Document »
---

Love your videos – played a part in my purchase of a GC1710, dump trailer & a few attachments! everything you discussed about a side gig need be considered. had half acre of major landscape makeover and bids north of 15k so purchased new two years ago with intent to do the job and sell the equipment. funny thing, as i worked my project, which was on city lots, folks stop and ask about hiring, so i got license and insurance and before i knew it was hired out most weekends and a bunch of nights (also have a day job) that first summer. all word of mouth and maybe too much – sure slowed down my project! anyway 510 hours on meter with zero issues and an awesome portfolio of interesting jobs and people, it’s paid for itself and my project 🙂 so, i’m keeping it and working select jobs for repeat and referred customers – next season is getting booked!
How do you advertise or put it out there about doing work with my machine
I notice your tiller runs forward. I have a 5′ tiller that I pull behind an old Ford tractor, which runs either direction, but I find it does a much better job breaking up the soil running in reverse. Just curious your opinion on the matter. Also, do you think the 1025r would pull a 5′ tiller?
Some folks use 5’ tillers behind 1025r’s, but I would not want to do it..sometimes I can barely pull the 4’!

---

Work to do »
A - In the tractor comments, translate the sentence "I notice your tiller runs forward." into Spanish.
B - In the tractor comments, how many hours does the first commenter report on the meter?

Given material »
---

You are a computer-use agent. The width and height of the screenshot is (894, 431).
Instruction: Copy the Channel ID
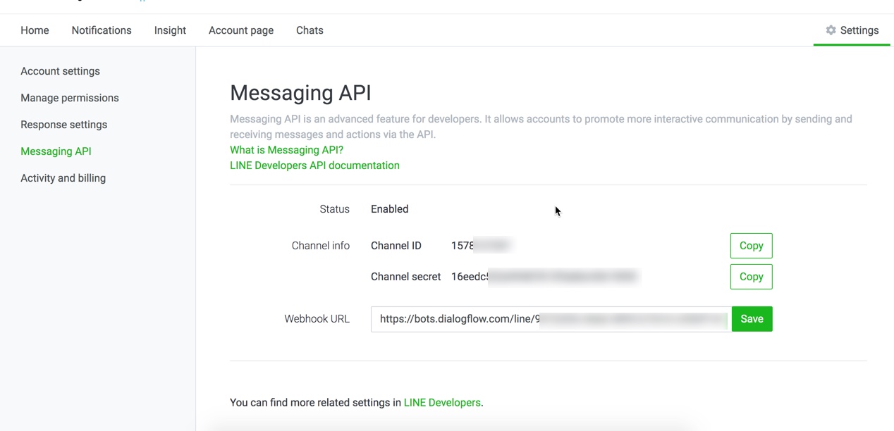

---

Full solutions »
A - Veo que tu rotocultor gira hacia adelante.

B - 510 hours